Passage provided:
** START **
The procedure can be summarized as follows:
- Create a sampling distribution proportial to $f$
- Make a histogram of samples taken from the sampling distribution
- Scale the histogram to approximate $f$
The sacle factor $s$ needed to make the histogram approximate $f$ is the ratio of the average value $v$ of $f$ over the sampling domain to the average number $h$ of samples per bin in the histogram, i.e. $s=v/h$.
I'm not sure how seriously this has to be taken, but could anybody explain to me (in a more formal way) what the author is meaning to say?
Let's consider a example: Assume $f$ is the density of the standard normal distribution $\mathcal N_{0,\:1}$. We could divide an interval $[a,b]$ into $C$ "bins" of size $\delta$. Now we could draw $n$ samples from $\mathcal N_{0,\:1}$ and record for each bin $i$ the number $B(i)$ of samples falling into that bin (if $x\in[a,b)$ is a sample, it lies in the $\lfloor\frac{x-a}\delta\rfloor$-th bin).
Clearly, $$[a,b)\ni x\mapsto B\left(\lfloor\frac{x-a}\delta\rfloor\right)\tag1$$ is an approximation of the shape of $f$.
** END **
Dataset records:
** START **
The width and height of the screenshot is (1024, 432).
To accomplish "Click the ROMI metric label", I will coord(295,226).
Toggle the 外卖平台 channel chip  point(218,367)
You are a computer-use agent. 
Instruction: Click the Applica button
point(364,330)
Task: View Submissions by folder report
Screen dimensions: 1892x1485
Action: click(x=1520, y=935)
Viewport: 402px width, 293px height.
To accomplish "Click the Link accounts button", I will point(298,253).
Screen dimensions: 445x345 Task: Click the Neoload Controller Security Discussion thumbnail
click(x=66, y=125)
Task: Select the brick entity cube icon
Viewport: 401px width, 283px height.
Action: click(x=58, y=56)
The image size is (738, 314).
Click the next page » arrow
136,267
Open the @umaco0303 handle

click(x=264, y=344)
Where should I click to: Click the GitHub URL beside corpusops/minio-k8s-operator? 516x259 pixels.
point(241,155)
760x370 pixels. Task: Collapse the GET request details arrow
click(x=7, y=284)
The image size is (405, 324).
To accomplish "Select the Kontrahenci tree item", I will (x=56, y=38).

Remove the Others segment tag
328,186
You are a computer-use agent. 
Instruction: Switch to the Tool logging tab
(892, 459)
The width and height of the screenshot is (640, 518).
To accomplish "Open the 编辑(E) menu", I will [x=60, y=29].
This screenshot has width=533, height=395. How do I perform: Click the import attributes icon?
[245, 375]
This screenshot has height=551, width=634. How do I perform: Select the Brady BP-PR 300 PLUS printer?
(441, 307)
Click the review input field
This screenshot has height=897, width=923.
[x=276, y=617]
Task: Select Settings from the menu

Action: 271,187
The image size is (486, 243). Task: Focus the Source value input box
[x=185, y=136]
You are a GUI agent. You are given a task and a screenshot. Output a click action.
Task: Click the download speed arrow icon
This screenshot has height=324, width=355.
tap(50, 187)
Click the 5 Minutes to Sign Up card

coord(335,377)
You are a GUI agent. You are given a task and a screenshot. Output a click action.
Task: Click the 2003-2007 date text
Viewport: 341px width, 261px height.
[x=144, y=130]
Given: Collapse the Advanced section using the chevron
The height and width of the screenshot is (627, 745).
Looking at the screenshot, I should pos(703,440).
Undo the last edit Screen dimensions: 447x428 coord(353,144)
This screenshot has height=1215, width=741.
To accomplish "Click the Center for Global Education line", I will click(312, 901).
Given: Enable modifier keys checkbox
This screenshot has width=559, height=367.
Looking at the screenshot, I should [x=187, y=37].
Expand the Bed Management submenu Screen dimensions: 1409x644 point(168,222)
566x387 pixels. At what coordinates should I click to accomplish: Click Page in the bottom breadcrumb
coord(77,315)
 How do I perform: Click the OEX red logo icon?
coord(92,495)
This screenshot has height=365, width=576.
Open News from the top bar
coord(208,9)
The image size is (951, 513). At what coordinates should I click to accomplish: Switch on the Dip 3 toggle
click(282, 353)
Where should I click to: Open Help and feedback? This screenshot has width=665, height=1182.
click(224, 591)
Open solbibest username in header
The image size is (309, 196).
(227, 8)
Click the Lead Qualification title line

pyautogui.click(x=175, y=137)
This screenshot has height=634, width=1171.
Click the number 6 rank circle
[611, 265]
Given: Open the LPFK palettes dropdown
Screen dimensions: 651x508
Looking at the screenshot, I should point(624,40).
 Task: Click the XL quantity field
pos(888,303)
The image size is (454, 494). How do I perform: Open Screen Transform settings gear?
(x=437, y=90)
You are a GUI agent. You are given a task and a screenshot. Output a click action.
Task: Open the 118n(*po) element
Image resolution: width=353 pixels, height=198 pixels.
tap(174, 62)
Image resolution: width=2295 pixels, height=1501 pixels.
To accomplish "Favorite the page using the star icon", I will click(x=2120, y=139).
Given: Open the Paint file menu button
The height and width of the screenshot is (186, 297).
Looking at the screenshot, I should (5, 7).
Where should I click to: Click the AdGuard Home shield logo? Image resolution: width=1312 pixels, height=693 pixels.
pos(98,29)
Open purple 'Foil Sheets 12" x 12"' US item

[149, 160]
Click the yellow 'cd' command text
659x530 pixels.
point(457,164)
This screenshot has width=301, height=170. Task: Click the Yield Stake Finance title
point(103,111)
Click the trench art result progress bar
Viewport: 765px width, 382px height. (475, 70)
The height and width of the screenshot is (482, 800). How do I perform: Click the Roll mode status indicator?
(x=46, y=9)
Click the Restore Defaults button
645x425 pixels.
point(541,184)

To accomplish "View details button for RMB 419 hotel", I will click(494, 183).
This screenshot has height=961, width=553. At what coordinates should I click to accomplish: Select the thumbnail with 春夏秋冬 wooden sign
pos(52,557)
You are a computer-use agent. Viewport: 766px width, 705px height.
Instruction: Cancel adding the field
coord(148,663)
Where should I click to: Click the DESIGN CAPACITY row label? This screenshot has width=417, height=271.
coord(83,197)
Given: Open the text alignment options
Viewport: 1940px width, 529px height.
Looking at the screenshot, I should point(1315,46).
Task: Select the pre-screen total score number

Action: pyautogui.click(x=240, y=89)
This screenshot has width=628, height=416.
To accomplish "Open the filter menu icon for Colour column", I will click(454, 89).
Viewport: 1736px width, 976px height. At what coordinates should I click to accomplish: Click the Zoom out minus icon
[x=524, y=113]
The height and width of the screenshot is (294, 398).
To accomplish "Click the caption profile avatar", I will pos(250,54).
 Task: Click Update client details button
** END **
The request: Extend the passage on approximating a function $f$ with a scaled histogram, starting right after its last sentence.

Exercise result:
Now, let $v$ be the average value of $f$ on $[a,b]$, $h$ be the average number of samples per bin and $s:=v/h$. If I got it right, the desired approximation would be $$\tilde f(x):=sB\left(\lfloor\frac{x-a}\delta\rfloor\right)\;\;\;\text{for }x\in[a,b).$$ Here's a plot of the result for $a=-5$, $b=5$, $C=2000$, $\delta=(b-a)/C$ and $n=1000000$:
Obviously, the scale is not correct. Did I made any mistake or is there something wrong with the description in the paper?

It looks like you're taking $v$ to be the sample average of $f(x)$ where $x$ is drawn from $N_{0,1}$ (perhaps conditioned to $x\in[a,b]$ - this wouldn't make much difference). Instead, $v$ should be the average of $f(x)$ for the uniform distribution on $[a,b]$ - this is what they mean by "selected at random from the sampling domain."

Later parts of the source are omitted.